Work order:
Your answer should be the lines below from the one with "Click the blue chain link connector icon" to the one with "Go to next page with right arrow", both included, given again exactly and with nothing added.

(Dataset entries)

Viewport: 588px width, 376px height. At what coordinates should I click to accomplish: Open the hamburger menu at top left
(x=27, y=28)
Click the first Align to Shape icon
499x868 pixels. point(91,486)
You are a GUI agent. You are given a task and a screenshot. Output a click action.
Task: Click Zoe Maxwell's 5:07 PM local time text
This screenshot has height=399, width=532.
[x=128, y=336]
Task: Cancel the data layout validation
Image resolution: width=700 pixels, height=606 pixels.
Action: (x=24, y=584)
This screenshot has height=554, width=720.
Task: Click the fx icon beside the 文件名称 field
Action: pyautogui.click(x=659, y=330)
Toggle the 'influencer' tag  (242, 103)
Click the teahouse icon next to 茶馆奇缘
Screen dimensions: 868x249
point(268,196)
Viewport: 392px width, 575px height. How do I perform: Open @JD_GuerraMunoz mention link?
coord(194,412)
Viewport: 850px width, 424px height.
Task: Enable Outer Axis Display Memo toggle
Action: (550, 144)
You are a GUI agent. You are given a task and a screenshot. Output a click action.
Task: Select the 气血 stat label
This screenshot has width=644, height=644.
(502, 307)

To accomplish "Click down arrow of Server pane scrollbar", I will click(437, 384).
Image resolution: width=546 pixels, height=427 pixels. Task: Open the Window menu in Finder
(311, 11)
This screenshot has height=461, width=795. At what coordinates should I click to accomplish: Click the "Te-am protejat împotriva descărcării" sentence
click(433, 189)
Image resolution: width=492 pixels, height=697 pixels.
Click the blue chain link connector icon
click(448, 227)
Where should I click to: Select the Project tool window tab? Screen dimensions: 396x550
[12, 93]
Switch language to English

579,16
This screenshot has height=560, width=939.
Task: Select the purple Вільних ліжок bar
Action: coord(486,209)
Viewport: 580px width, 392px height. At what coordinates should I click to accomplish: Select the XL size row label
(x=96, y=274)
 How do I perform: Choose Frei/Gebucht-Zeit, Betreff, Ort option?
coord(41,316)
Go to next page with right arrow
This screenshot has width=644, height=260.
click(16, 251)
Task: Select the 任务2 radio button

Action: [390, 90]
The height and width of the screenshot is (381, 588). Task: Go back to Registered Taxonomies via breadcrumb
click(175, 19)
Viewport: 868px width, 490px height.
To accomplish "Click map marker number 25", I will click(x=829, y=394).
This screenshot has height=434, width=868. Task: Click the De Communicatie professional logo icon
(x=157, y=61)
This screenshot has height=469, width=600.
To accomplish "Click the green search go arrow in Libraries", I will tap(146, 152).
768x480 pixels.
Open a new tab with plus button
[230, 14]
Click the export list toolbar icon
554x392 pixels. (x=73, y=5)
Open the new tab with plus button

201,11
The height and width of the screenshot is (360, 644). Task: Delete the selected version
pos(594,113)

Answer box:
Click the blue chain link connector icon
click(448, 227)
Where should I click to: Select the Project tool window tab? Screen dimensions: 396x550
[12, 93]
Switch language to English

579,16
This screenshot has height=560, width=939.
Task: Select the purple Вільних ліжок bar
Action: coord(486,209)
Viewport: 580px width, 392px height. At what coordinates should I click to accomplish: Select the XL size row label
(x=96, y=274)
 How do I perform: Choose Frei/Gebucht-Zeit, Betreff, Ort option?
coord(41,316)
Go to next page with right arrow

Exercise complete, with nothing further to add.